Records for this task Start Marker

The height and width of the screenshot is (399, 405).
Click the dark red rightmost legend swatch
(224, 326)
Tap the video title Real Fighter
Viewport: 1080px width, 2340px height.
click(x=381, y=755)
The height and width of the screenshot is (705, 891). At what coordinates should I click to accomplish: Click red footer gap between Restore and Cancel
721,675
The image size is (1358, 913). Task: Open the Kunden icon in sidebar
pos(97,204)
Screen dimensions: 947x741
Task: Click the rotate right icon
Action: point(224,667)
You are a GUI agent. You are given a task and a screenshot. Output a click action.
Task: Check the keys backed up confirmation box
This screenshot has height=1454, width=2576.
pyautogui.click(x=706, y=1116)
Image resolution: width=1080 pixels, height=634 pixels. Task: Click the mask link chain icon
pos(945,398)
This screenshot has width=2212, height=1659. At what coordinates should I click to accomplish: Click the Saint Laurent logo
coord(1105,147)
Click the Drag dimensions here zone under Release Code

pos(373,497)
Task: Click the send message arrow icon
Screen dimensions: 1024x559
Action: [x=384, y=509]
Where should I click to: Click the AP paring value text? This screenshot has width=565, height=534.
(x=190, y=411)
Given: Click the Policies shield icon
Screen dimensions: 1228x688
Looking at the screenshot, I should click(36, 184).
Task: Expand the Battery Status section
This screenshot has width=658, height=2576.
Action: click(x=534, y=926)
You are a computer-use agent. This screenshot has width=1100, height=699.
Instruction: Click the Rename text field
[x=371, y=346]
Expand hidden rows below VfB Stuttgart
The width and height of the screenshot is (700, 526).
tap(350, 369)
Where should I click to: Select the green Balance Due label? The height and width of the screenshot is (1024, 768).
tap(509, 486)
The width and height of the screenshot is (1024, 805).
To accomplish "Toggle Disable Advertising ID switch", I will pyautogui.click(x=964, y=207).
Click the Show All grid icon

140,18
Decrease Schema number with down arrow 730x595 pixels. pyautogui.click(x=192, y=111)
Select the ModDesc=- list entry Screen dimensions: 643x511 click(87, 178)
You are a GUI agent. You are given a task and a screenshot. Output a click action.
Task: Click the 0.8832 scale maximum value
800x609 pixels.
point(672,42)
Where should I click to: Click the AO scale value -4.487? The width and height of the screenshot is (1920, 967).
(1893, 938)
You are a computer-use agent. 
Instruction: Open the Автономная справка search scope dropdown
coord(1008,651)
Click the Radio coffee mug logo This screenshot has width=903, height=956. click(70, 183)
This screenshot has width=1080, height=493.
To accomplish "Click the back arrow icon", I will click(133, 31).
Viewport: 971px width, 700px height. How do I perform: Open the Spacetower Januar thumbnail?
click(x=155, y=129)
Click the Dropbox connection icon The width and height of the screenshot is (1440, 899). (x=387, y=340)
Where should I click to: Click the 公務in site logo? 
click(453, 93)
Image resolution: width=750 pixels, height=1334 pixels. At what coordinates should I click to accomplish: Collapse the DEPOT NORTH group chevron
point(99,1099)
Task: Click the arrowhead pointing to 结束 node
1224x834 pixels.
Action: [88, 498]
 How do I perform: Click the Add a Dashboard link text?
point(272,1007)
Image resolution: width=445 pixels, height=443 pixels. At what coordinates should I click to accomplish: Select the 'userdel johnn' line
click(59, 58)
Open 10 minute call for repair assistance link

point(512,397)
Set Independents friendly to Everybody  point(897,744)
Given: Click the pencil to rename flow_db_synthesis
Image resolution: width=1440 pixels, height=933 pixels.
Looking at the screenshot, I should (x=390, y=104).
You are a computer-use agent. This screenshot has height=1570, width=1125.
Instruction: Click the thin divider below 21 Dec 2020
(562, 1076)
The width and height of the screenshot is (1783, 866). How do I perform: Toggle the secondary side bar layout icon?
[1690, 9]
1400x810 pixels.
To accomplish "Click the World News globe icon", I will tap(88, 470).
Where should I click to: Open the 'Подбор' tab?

Records for this task End Marker

Task:
Nothing should be changed: write out all of the data as is.

Result for this task:
The height and width of the screenshot is (399, 405).
Click the dark red rightmost legend swatch
(224, 326)
Tap the video title Real Fighter
Viewport: 1080px width, 2340px height.
click(x=381, y=755)
The height and width of the screenshot is (705, 891). At what coordinates should I click to accomplish: Click red footer gap between Restore and Cancel
721,675
The image size is (1358, 913). Task: Open the Kunden icon in sidebar
pos(97,204)
Screen dimensions: 947x741
Task: Click the rotate right icon
Action: point(224,667)
You are a GUI agent. You are given a task and a screenshot. Output a click action.
Task: Check the keys backed up confirmation box
This screenshot has height=1454, width=2576.
pyautogui.click(x=706, y=1116)
Image resolution: width=1080 pixels, height=634 pixels. Task: Click the mask link chain icon
pos(945,398)
This screenshot has width=2212, height=1659. At what coordinates should I click to accomplish: Click the Saint Laurent logo
coord(1105,147)
Click the Drag dimensions here zone under Release Code

pos(373,497)
Task: Click the send message arrow icon
Screen dimensions: 1024x559
Action: [x=384, y=509]
Where should I click to: Click the AP paring value text? This screenshot has width=565, height=534.
(x=190, y=411)
Given: Click the Policies shield icon
Screen dimensions: 1228x688
Looking at the screenshot, I should click(36, 184).
Task: Expand the Battery Status section
This screenshot has width=658, height=2576.
Action: click(x=534, y=926)
You are a computer-use agent. This screenshot has width=1100, height=699.
Instruction: Click the Rename text field
[x=371, y=346]
Expand hidden rows below VfB Stuttgart
The width and height of the screenshot is (700, 526).
tap(350, 369)
Where should I click to: Select the green Balance Due label? The height and width of the screenshot is (1024, 768).
tap(509, 486)
The width and height of the screenshot is (1024, 805).
To accomplish "Toggle Disable Advertising ID switch", I will pyautogui.click(x=964, y=207).
Click the Show All grid icon

140,18
Decrease Schema number with down arrow 730x595 pixels. pyautogui.click(x=192, y=111)
Select the ModDesc=- list entry Screen dimensions: 643x511 click(87, 178)
You are a GUI agent. You are given a task and a screenshot. Output a click action.
Task: Click the 0.8832 scale maximum value
800x609 pixels.
point(672,42)
Where should I click to: Click the AO scale value -4.487? The width and height of the screenshot is (1920, 967).
(1893, 938)
You are a computer-use agent. 
Instruction: Open the Автономная справка search scope dropdown
coord(1008,651)
Click the Radio coffee mug logo This screenshot has width=903, height=956. click(70, 183)
This screenshot has width=1080, height=493.
To accomplish "Click the back arrow icon", I will click(133, 31).
Viewport: 971px width, 700px height. How do I perform: Open the Spacetower Januar thumbnail?
click(x=155, y=129)
Click the Dropbox connection icon The width and height of the screenshot is (1440, 899). (x=387, y=340)
Where should I click to: Click the 公務in site logo? 
click(453, 93)
Image resolution: width=750 pixels, height=1334 pixels. At what coordinates should I click to accomplish: Collapse the DEPOT NORTH group chevron
point(99,1099)
Task: Click the arrowhead pointing to 结束 node
1224x834 pixels.
Action: [88, 498]
 How do I perform: Click the Add a Dashboard link text?
point(272,1007)
Image resolution: width=445 pixels, height=443 pixels. At what coordinates should I click to accomplish: Select the 'userdel johnn' line
click(59, 58)
Open 10 minute call for repair assistance link

point(512,397)
Set Independents friendly to Everybody  point(897,744)
Given: Click the pencil to rename flow_db_synthesis
Image resolution: width=1440 pixels, height=933 pixels.
Looking at the screenshot, I should (x=390, y=104).
You are a computer-use agent. This screenshot has height=1570, width=1125.
Instruction: Click the thin divider below 21 Dec 2020
(562, 1076)
The width and height of the screenshot is (1783, 866). How do I perform: Toggle the secondary side bar layout icon?
[1690, 9]
1400x810 pixels.
To accomplish "Click the World News globe icon", I will tap(88, 470).
Where should I click to: Open the 'Подбор' tab?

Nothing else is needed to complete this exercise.